ビートブードは作業現場のすぐ近くに建てたテントの中で、マップを表示させて本日の作業内容を報告する。

「今日はいつもより被害が少ないエリアだな。」

「そうですね、優先的に行ったのはひどい状況の場所ばかりでしたから。ですから今回は休息を入れながら作業の予定です。昼ぐらいにイーグリード隊長のデスログマーが資材と一緒に弁当も届けてくれるそうですし。」

「じゃあ、取り敢えずみんなは撤去作業、残ったメンバーは周囲の警戒でいいわね?」

「たまには休日が欲しいよぉ~。」

マンドリラーは欠伸を掻きながらも瓦礫の撤去作業に取り掛かり始める。

「17部隊、今日は楽だからって気を抜くんじゃないわよ!!」

「「「「はい!」」」」

今日の作業現場はイレギュラーを一通り一掃したため、残党に備えてエックスたち上級ハンターが警備に付き、作業は一般ハンターたちが行う。いつもと変わらわぬ一日が始まろうとした中、現場にあった大型モニターが復興への応援メッセージのコマーシャルから突如どこかの施設の演説へと切り替わった。

「ん?」

「なんなのかしら?こんな時期に演説なんて。」

『放送を見ておられる視聴者の皆様方。番組の途中ではあるが突然のご無礼を申し上げます。私は、ナイトメア調査員の取り締まりを務めるアイゾックという者です。この放送は現在地上にいるレプリロイド諸君に聞いていただきたい。』

アイゾックと名乗る老人型レプリロイドは、回線を通じて各地に放送を流していた。

『地球上に残ったレプリロイド諸君、既に知っていると思うが今各地で不可解な現象が起きている。我々はその現象を「ナイトメア」と呼ぶことにした。それは人間で言うところの「夢」・・・・・いや、「悪夢」に似た幻をレプリロイドに見せることによって、混乱や、酷い時には暴走を始めたり、自らをデリートしてしまうこともある。』

「ナイトメア・・・・・」

「確か昨日の会ったハイなんとかが言っていた言葉よね?」

エックスたちは作業を中断して、アイゾックの演説を聞く。

『先のスペースコロニーの破片落下事件及び世界中へのウィルス汚染により、レプリロイドは甚大な被害を受けた。もう、これ以上の犠牲を出すことは出来ない!!』

アイゾックの演説は何か妙な魅力を感じられた。しかし、それは惹かれるという意味ではなく何か危険な誘惑にも聞こえた。
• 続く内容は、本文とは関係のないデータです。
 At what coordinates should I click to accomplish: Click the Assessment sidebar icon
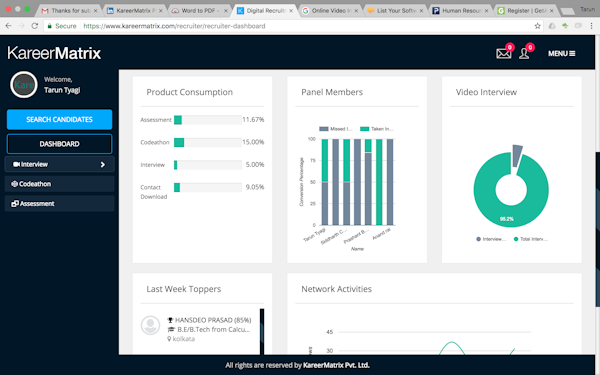coord(15,204)
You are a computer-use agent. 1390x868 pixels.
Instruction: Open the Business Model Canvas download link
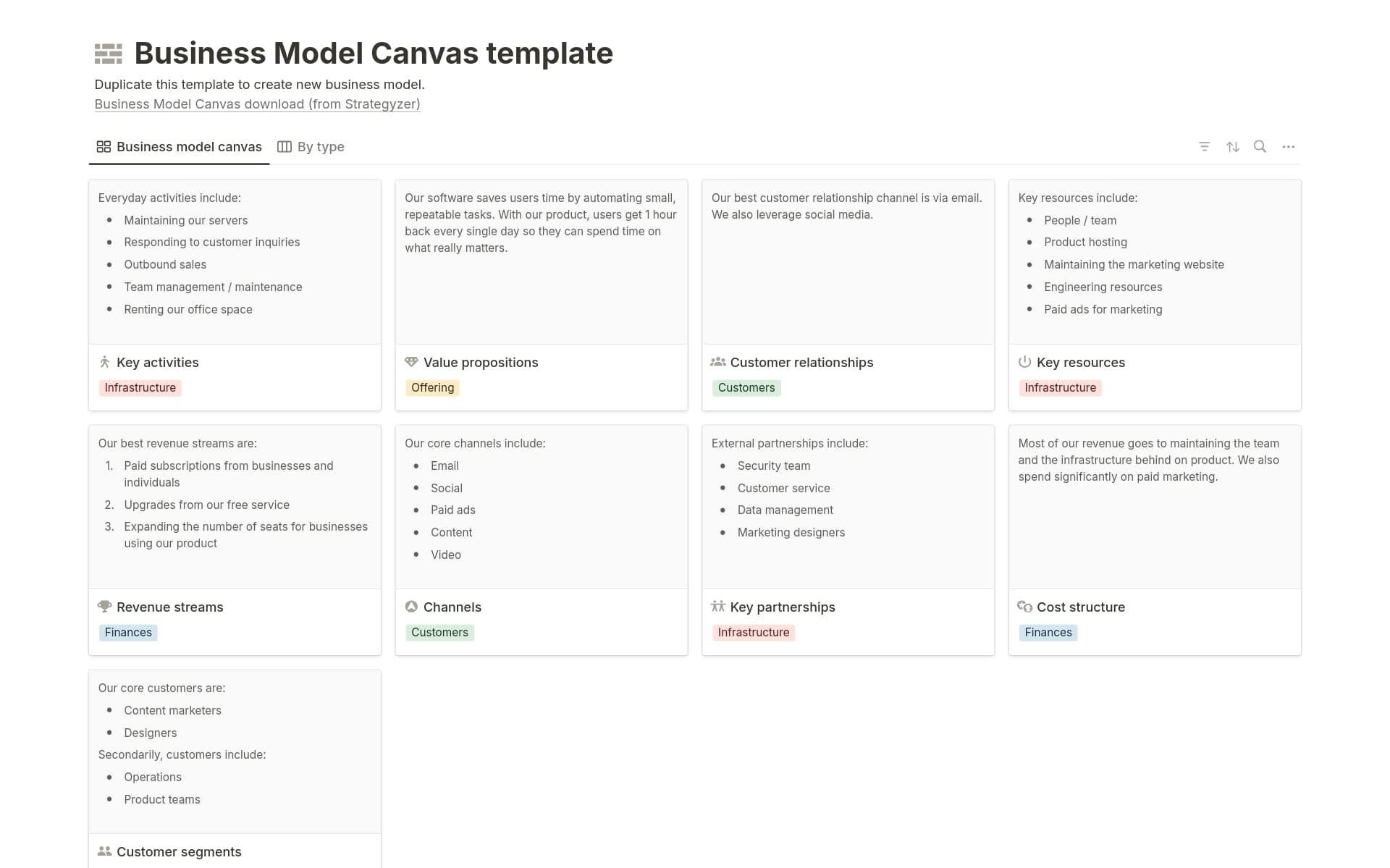257,104
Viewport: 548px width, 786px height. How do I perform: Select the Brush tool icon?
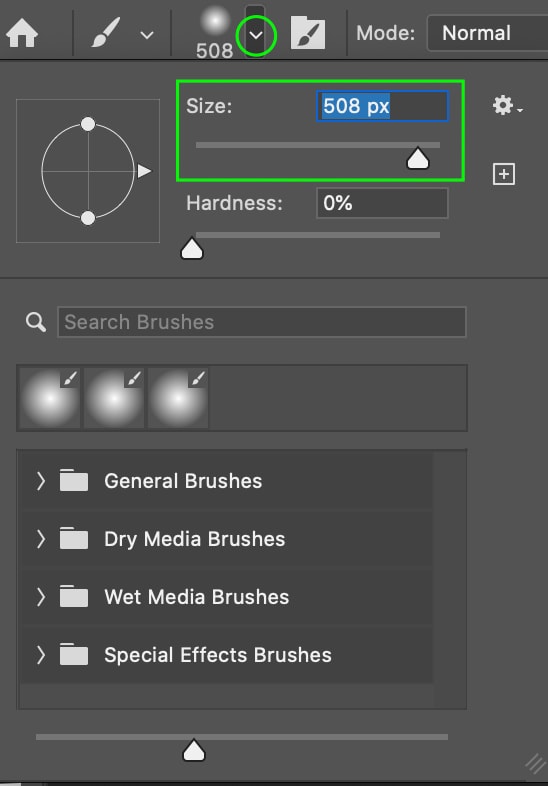106,33
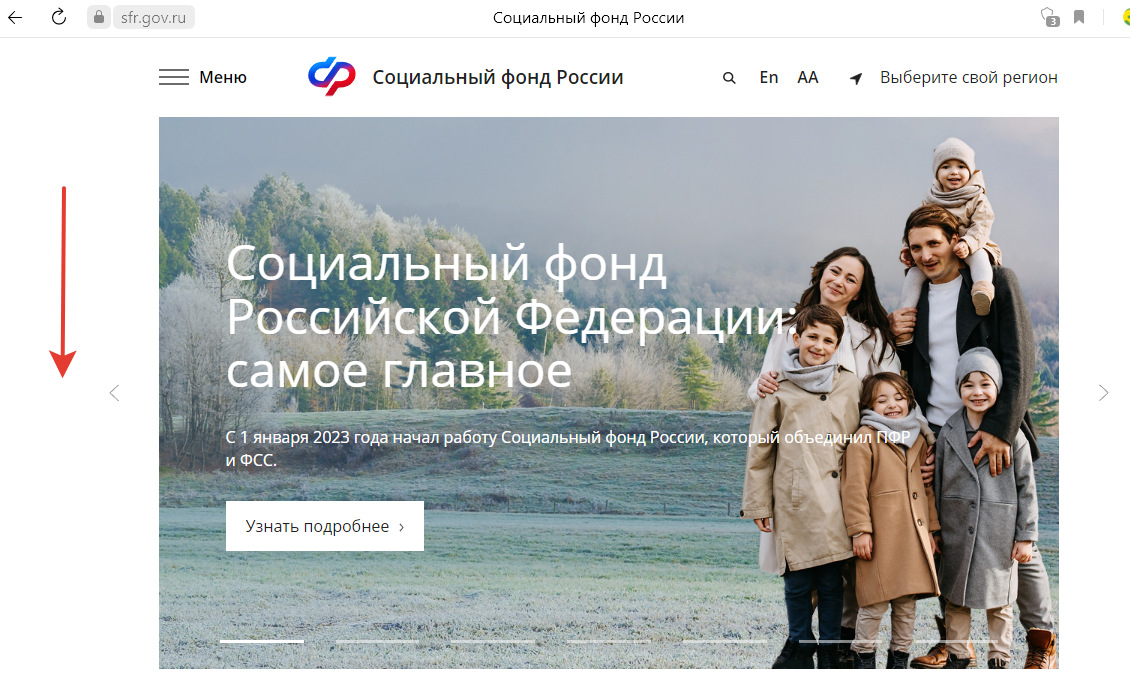Reload the page with the refresh icon

58,17
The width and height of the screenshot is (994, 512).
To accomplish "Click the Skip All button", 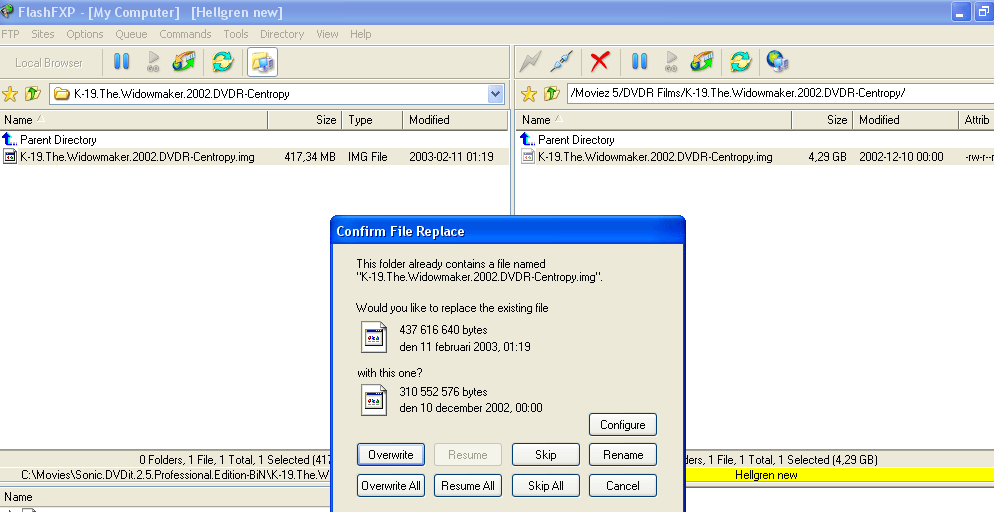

『今度こそ地球の存亡の危機に関わるであろう・・・・・・そこで事態を重く見た我々はナイトメア現象の謎を解明すべく、疑いのある8つのエリアに調査員を送り込んだ。何せナイトメアはあの名を馳せたイレギュラーハンター ゼロ・・・・・彼の亡霊が原因であるという情報もある。』

「「「なっ!?」」」

「ゼ、ゼロ隊長の亡霊!?」

アイゾックの言葉を聞いて一般ハンターたちとビートブードは目を大きく見開く。

「俺には何を言っているのか全然わかんないよ~。」

マンドリラーは別として。

「ゼロの亡霊だって!?勝手なことを!」

「あのジジイ、一体なんの根拠で言ってんのよ!」

エックスとマーティも面白くなさそうな顔をする。頭に来てモニターを壊そうかと思ったがその直後にエイリアから通信が入る。

『エックス、マーティ、落ち着いて。』

「「エイリア!」」

『二人の気持ちはわかるわ。でも、最後まで聞いてみましょう。』

二人はゼロに濡れ衣を着せられたことにいら立ちながらも演説を聞き続ける。

『さて・・・・ここで有志を募るとしよう!!我々と志を共にする者達よ、力を化してもらいたい!この8人の調査員の下に集え!!我々の目的はナイトメアの撲滅。そして、ゼロの亡霊を消すことである。未来のため、来たれここに!!』

「ふざけやがって!!」

「ゼロ隊長を犯人扱いしやがって!デタラメ言うな!!」

エックスの部隊のハンターは怒りのあまりにモニターに向かって石を投げるものまで現れ始めた。それとは裏腹に演説現場ではアイゾックを支持することを決めたものが多いのかモニター越しにレプリロイドの歓声が上がっていた。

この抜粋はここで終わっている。